The weighting matrix, $$\textbf{W}$$, can be similarly learned by maximum likelihood estimation (MLE). More specifically, given training data set $$\mathcal{D}=\{(\textbf{x}_1,y_1),(\textbf{x}_2,y_2),...(\textbf{x}_N,y_N)\}$$,

\begin{align} \begin{aligned} \textbf{W}^*&=\max_{\textbf{W}}{\mathcal{L}(\textbf{W})}\\ &=\max_{\textbf{W}}{\sum_{i=1}^N\ln{{p(y_i|\textbf{x}_i)}}}\\ &=\max_{\textbf{W}}{\sum_{i=1}^N{\ln{\frac{\exp(\textbf{w}_{y_i}^T\textbf{x})}{\sum_{j=1}^K{\exp(\textbf{w}_j^T\textbf{x})}}}}}. \end{aligned} \end{align}

The gradient of the objective function with respect to each $$\textbf{w}_k$$ can be calculated as

\begin{align} \begin{aligned} \frac{\partial{\mathcal{L}(\textbf{W})}}{\partial{\textbf{w}_k}}&=\sum_{i=1}^N{\textbf{x}_i\left(I(y_i=k)-\frac{\exp(\textbf{w}_k^T\textbf{x})}{\sum_{j=1}^K{\exp(\textbf{w}_j^T\textbf{x})}}\right)}\\ &=\sum_{i=1}^N{\textbf{x}_i(I(y_i=k)-p(y_i=k|\textbf{x}_i))}, \end{aligned} \end{align}

where $$I(\cdot)$$ is a binary indicator function.
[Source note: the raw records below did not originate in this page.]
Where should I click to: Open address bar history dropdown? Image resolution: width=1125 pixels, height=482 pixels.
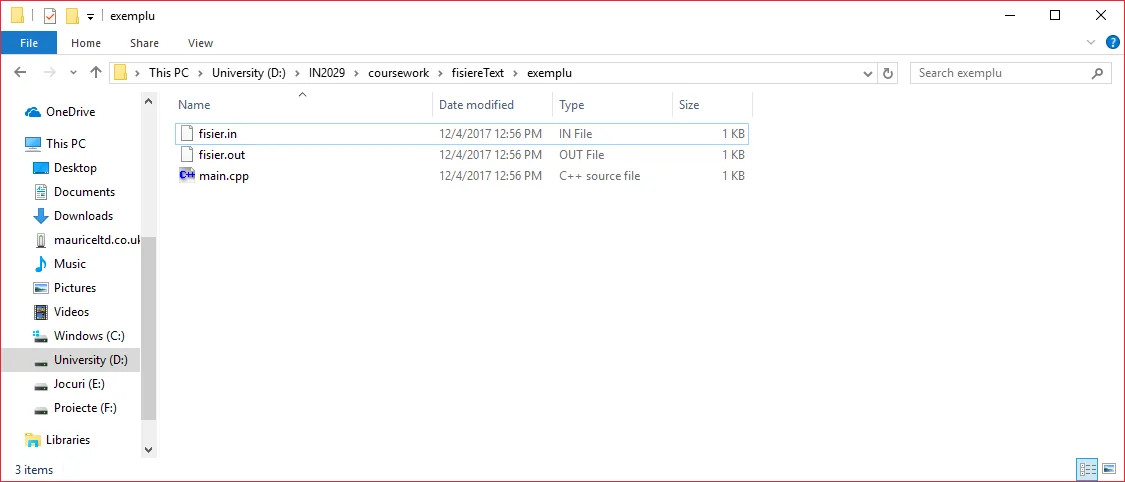[868, 73]
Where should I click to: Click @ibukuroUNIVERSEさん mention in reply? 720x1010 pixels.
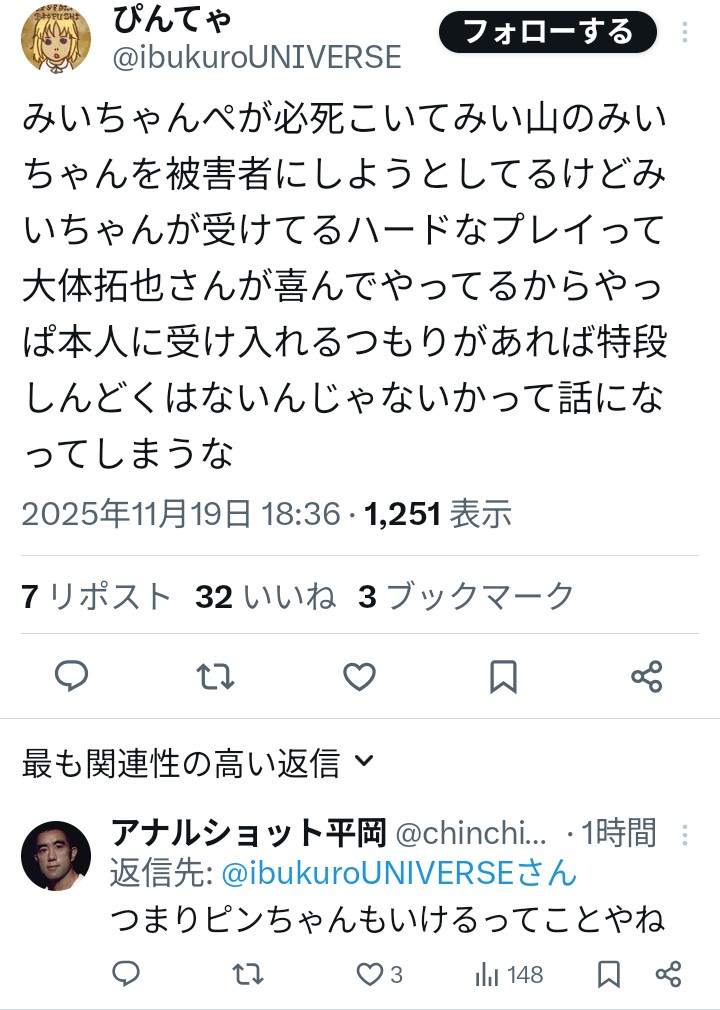399,873
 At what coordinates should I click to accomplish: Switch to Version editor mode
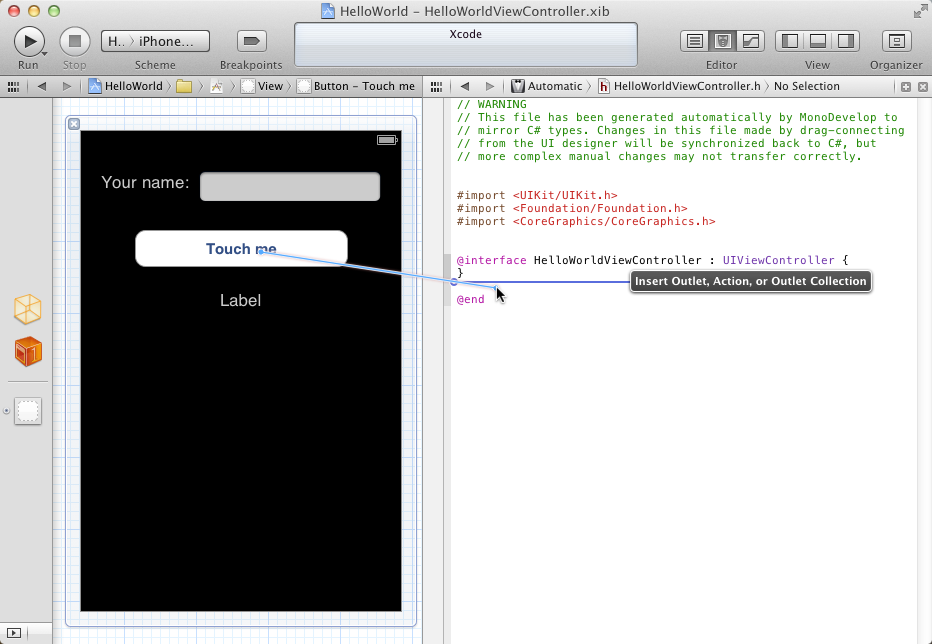750,41
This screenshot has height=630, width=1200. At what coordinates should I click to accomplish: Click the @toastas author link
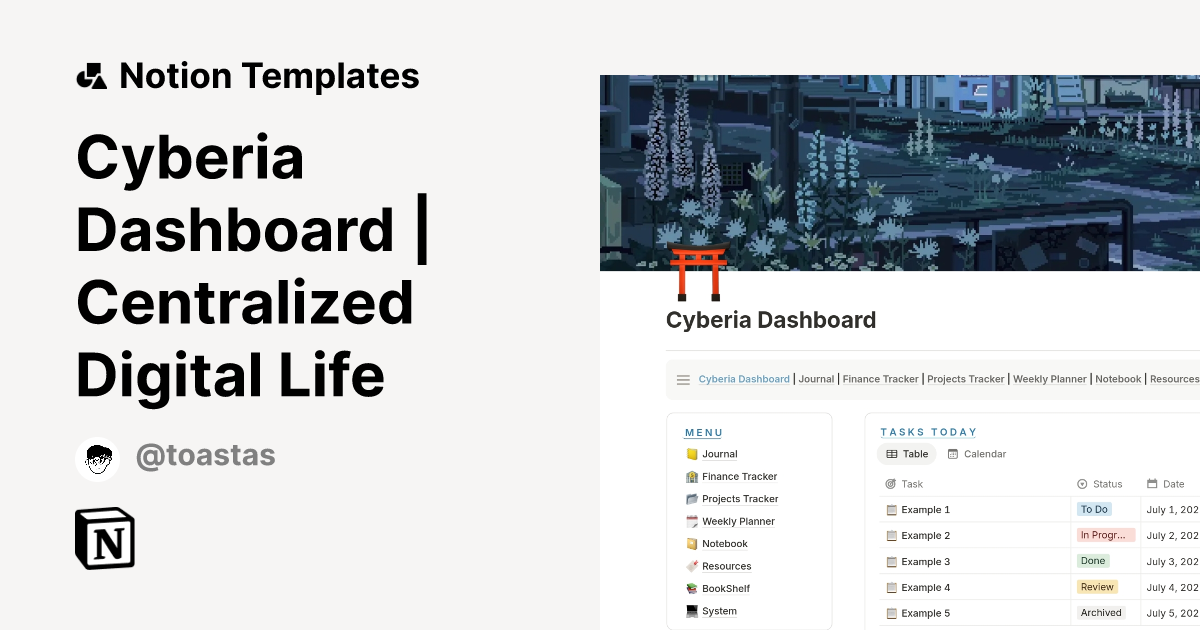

Applying gradient descent, the optimal solution can be obtained by iterating as follows:

$$\label{Eqn:Iteration_Multiple} \textbf{w}_{k,t+1}=\textbf{w}_{k,t}+\eta_{t}\frac{\partial{\mathcal{L}(\textbf{W})}}{\partial{\textbf{w}_k}}.$$

Note that we have "$$+$$" in (\ref{Eqn:Iteration_Multiple}) instead of "$$-$$" in (\ref{Eqn:Iteration_Binary}), because the maximum likelihood estimation in the binary case is eventually converted to a minimization problem, while here we keep performing maximization.

### How to Perform Predictions?

Once the optimal weights are learned from the logistic regression model, for any new feature vector $$\textbf{x}$$, we can easily calculate the probability that it is associated to each class label $$k$$ by (\ref{Eqn:Prob_Binary}) in the binary case or (\ref{Eqn:Prob_Multiple}) in the multiclass case. With the probabilities for each class label available, we can then perform:

• a hard decision by identifying the class label with the highest probability, or
• a soft decision by showing the top $$k$$ most probable class labels with their corresponding probabilities.